Material supplied:
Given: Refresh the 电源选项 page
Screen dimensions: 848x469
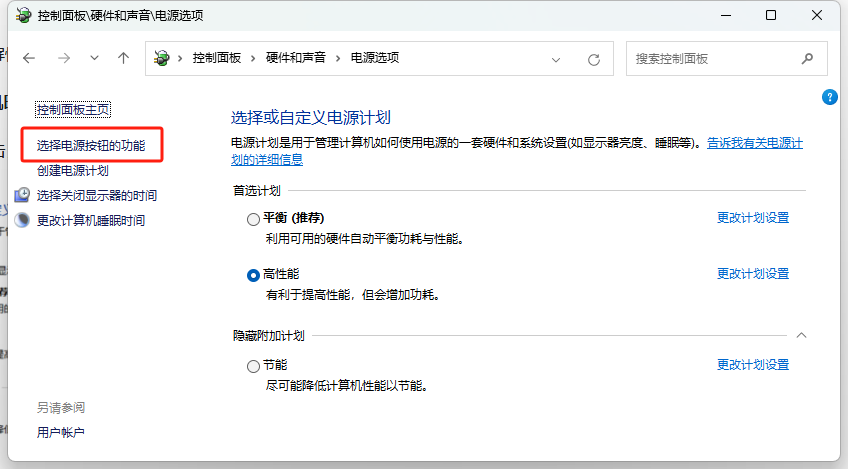Looking at the screenshot, I should [x=593, y=59].
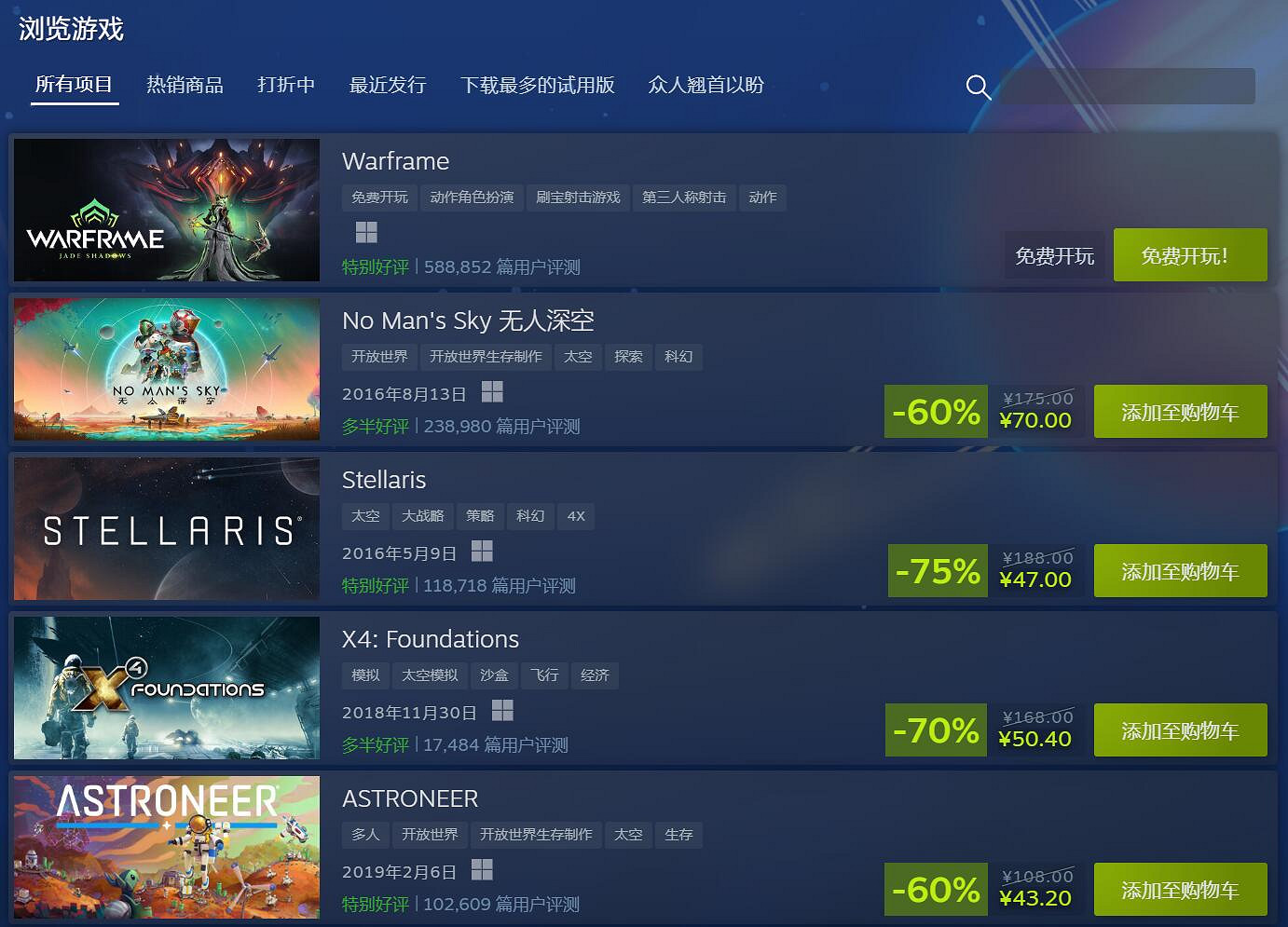
Task: Switch to the 热销商品 tab
Action: click(x=185, y=85)
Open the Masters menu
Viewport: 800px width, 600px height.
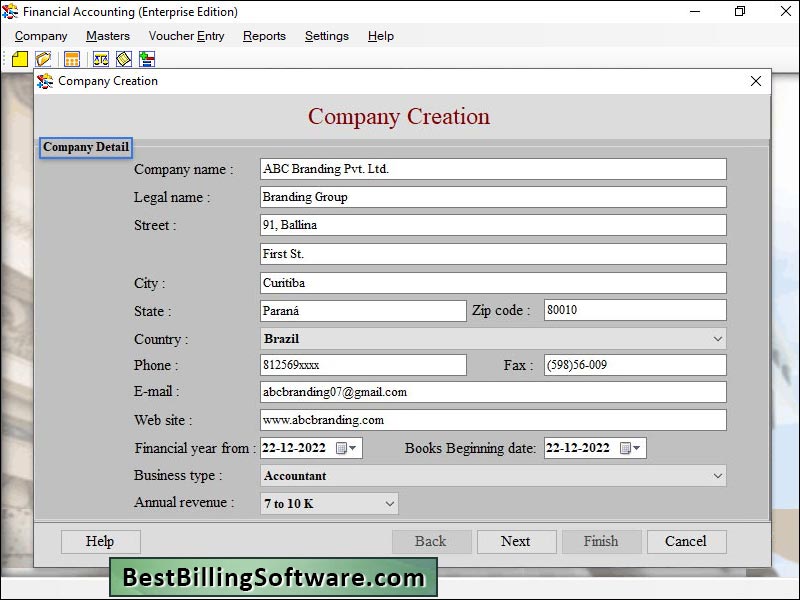[x=107, y=36]
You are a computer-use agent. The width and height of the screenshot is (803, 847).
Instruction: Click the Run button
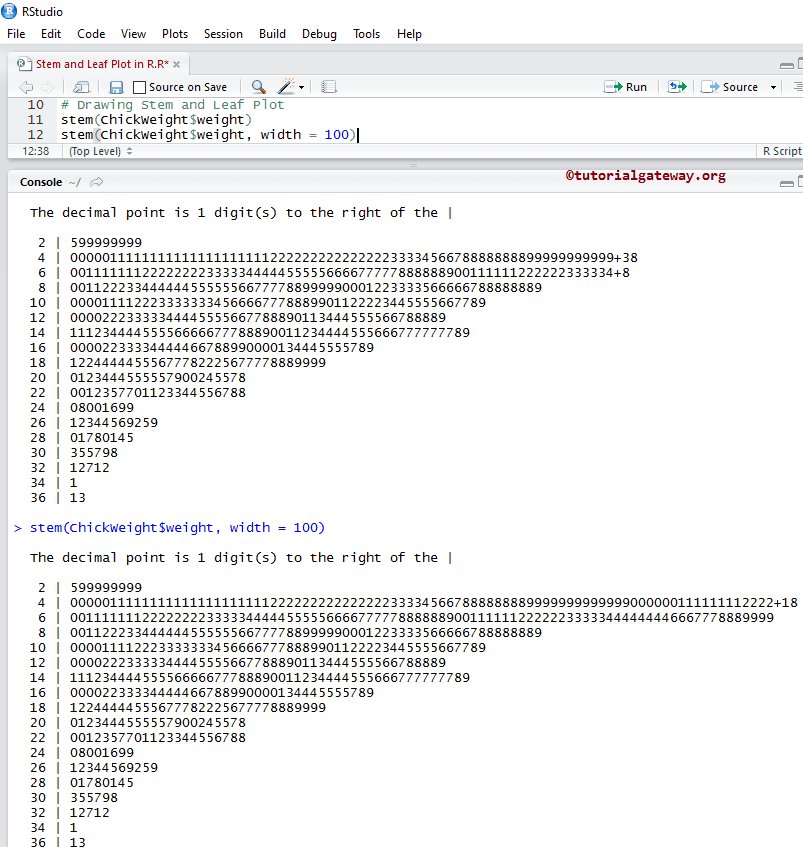626,87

Task directions:
No picture is to appear in the copy; every entry above is otherwise to be printed verbatim.

Final answer:
Given: Refresh the 电源选项 page
Screen dimensions: 848x469
Looking at the screenshot, I should [x=593, y=59].
Task: Switch to the 热销商品 tab
Action: click(x=185, y=85)
Open the Masters menu
Viewport: 800px width, 600px height.
[x=107, y=36]
You are a computer-use agent. The width and height of the screenshot is (803, 847).
Instruction: Click the Run button
626,87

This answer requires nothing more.